The Sacrifice: A Novel by Joyce Carol Oates
Published by Ecco
Publication date: January 27th 2015
Genres: Crime, Fiction, Historical, Mystery
Your Local Book Store, Amazon
Joyce Carol Oates is not one to shy away from the tough subjects. The last book of hers I read was Daddy Love and it was a very difficult look at child abduction and pedophilia. In The Sacrifice she is back with the story of a black teenage girl found in an abandoned factory, raped, beaten, covered in feces and with racist obscenities scrawled on her torso. For those of you younger than 40 this may sound new but by chapter two I knew Oates was reprising the Tawana Brawley case—one that in the 1980s pushed every American button we’ve got: police brutality, rape, and racism. Oates takes these themes and runs with them, writing each chapter in the voice of the various participants. There is the mother Ednetta, who seems uncertain as to what has happened to her daughter but who is so afraid of the system that she refuses to allow doctors to do a rape kit and forcibly removes her from the ER. In the immediate aftermath of the attack the girl herself, Sybilla, is a disconcerting mix of frightened and sly. She feigns unconsciousness in order to avoid all medical attention. When pressed, the only story she has is that four, five or maybe more white men with badges kidnapped her and held her hostage for multiple days.
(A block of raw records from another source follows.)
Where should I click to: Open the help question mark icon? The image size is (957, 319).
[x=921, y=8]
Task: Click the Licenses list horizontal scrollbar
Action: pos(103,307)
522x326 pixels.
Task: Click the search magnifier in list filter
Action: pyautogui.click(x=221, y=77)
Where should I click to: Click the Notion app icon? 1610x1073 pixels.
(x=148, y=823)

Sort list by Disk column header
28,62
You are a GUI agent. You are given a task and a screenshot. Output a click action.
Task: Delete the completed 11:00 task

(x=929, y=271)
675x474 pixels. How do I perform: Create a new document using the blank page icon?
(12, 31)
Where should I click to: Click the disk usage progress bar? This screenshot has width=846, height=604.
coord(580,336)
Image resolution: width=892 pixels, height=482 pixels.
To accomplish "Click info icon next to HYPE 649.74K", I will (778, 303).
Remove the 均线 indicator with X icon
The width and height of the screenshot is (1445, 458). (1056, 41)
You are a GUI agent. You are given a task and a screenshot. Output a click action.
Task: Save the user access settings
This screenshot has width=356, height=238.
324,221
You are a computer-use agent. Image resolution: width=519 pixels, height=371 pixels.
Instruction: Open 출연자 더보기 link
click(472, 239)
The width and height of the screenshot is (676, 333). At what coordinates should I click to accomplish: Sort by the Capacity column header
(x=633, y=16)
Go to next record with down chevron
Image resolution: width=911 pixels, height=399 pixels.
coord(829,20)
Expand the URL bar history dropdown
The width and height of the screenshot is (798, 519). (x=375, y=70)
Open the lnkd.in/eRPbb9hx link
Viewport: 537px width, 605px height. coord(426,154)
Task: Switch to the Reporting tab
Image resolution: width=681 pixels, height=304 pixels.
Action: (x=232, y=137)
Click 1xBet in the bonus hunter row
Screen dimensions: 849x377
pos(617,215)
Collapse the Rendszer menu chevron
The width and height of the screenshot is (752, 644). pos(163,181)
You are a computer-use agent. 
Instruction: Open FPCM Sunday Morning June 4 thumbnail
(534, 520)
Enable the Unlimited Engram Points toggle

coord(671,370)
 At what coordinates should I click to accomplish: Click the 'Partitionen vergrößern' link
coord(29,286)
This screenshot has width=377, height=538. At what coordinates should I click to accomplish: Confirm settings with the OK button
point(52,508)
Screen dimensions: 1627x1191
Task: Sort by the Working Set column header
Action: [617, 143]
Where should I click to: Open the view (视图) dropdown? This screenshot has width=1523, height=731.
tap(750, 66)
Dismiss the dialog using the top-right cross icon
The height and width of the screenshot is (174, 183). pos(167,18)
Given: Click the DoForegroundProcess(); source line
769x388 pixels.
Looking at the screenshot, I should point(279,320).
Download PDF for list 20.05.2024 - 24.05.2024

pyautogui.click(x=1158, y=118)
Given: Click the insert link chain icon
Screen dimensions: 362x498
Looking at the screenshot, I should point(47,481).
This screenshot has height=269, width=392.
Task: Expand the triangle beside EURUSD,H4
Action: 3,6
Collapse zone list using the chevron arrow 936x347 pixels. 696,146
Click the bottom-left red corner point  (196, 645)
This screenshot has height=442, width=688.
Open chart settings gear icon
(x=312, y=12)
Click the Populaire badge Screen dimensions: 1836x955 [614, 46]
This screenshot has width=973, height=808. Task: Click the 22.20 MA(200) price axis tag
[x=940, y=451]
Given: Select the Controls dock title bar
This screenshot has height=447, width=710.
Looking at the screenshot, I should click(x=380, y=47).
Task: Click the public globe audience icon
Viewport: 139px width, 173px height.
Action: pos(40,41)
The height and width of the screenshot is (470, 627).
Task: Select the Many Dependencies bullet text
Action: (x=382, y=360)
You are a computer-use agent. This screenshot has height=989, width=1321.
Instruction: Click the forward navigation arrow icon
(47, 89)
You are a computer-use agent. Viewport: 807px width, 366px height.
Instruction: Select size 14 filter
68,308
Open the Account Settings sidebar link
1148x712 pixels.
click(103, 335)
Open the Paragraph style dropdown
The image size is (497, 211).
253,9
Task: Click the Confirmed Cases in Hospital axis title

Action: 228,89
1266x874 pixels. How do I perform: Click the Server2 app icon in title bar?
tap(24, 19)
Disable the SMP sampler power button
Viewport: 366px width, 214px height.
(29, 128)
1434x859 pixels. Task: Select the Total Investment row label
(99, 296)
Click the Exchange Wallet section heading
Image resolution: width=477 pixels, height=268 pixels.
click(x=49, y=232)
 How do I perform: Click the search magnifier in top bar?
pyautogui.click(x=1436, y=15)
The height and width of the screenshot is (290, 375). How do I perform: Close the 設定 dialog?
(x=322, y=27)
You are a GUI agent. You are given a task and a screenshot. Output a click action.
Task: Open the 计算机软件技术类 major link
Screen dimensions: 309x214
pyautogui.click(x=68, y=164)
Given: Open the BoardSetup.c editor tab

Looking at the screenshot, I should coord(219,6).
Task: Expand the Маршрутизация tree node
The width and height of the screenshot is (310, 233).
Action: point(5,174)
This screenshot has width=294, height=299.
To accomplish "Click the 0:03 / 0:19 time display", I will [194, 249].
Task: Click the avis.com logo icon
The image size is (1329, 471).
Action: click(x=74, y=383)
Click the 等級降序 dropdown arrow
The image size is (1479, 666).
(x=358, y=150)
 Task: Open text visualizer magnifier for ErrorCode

There are authors who lead gently into their story but Oates is not one of them. In the same way that she is taken over by the characters—indeed, their voices are so authentic she seems to be channeling them—she throws the reader headfirst into the narrative. Either you swim with her or you sink. In The Sacrifice this occurs when the charismatic Reverend Marus Mudrick shows up and any chance at a clear resolution is lost. Sybilla’s hole has been dug and whatever was the truth is buried in a landslide of self-serving grandiosity. She is now the face of racism in America despite there being no evidence whatsoever that anything happened as she says. Instead her team of advisors uses charges of racism to impede the police investigation and to keep the media in a state of frenzy for the truth.
The Sacrifice takes what was an explosive incident in American history and renders it back with high-intensity immediacy—what unfolded over months is now condensed into several hours’ worth of reading that cannot be put down. Because Oates writes the novel in a surround-sound manner with even the most ancillary characters having a say The Sacrifice swings the reader back and forth between incredulity and sympathy, doubt and conviction, anger and sorrow. Whether you know the facts of this story or are approaching it from a purely fictional angle, this is reading that will evoke strong emotions.